In der Musik, diesem schillernden Spektrum von heißen Gitarren bis zu glamourösen Frauen, lag meine Bestimmung, und dort wollte ich meine bislang unerkannten Talente verwirklichen. Das Musikgeschäft schien wie für mich gemacht zu sein. Das redete ich mir ständig ein. Dort schätzte man die Eigenschaften, mit denen ich glücklicherweise geboren wurde – natürliche Geschicklichkeit, genau die richtige Portion Charme, harte Eier wie die von King Kong, und Schultern breiter als die Strandpromenade in Brighton.
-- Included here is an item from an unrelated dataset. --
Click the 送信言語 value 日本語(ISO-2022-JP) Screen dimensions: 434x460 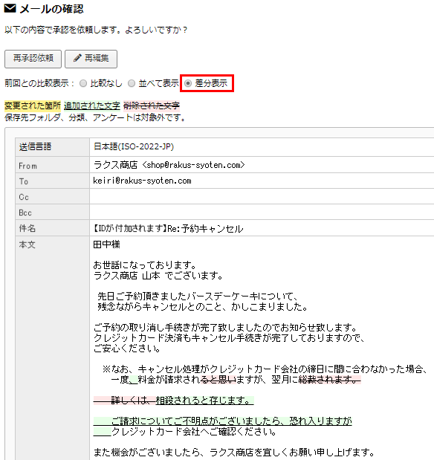tap(134, 146)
Zu der Zeit war ich noch blauäugig und erkannte nicht, dass die Scheiße anderer Leute mein Leben auf eine albtraumhafte Art überschwemmen würde, noch lange nach der Schulzeit. Die Lehrer hatten mir ja unmissverständlich prophezeit, dass Scheiße meinen Job bestimmen werde! Als ich mich auf das Musikgeschäft einließ, wurden die Probleme der anderen unausweichlich zu meinen eigenen, was es das Sprichwort audrückte: „Es ist immer die gleiche Scheiße, nur mit anderen Fliegen!“ Außer ihnen die Ärsche abzuwischen und die Zähne zu putzen, habe ich wirklich alles für die Musiker gemacht. (Allerdings sollten Chrissie Hynde und Marianne Faithfull in Deutschland merken, dass ich eine deutliche Grenze ziehe. Ich werde niemals in einem fremden Land Hygieneprodukte für Frauen kaufen, wenn ich der Sprache nicht mächtig bin!)

Früher jedoch faszinierten mich all die Millionen Einzelheiten und Details, die man beachten musste, um ein erfolgreiches Konzert auf die Beine zu stellen. Dort – an vorderster Front – wollte ich mein Feldbett aufstellen und für eine erfolgreiche Produktion kämpfen. Schnell entwickelte ich in Bezug auf die Arbeit einen starken Realitätssinn, da vor allem die Musiker meist nicht wussten, auf welchem Planeten sie gerade schwebten, ganz davon abgesehen, was der Begriff „realistisch“ überhaupt bedeutet. Sie hatten sich diesen Job ausgesucht, um ihre Träume wahrzumachen und sich nicht mit den unbedeutenden Nichtigkeiten des ganz normalen Lebens rumzuschlagen. Ihre Devise lautete: „Die Realität ist was für Leute, die nicht mit Drogen umgehen können.“

Ich erreichte mein Ziel, wurde persönlicher Tourmanager und begleitete zwei der größten Bands aller Zeiten: die unsterblichen Rolling Stones aus Großbritannien, bei denen Keith („The Man That Death Forgot“) Richards den Ton angab, und die legendären Grateful Dead aus Kalifornien, bei denen ein eher langsamer und zögerlicher Jerry („The Tainted Saint“) Garcia den Weg wies. Ich bin der Einzige, der für beide Bands in dieser Funktion gearbeitet und trotz aller widrigen Umstände überlebt hat, um meine Geschichte zu erzählen. Man muss sicherlich nicht betonen, dass hier das launenhafte Schicksal eine wichtige Rolle spielte, aber Moment mal – ich erzähle jetzt schon zu viel.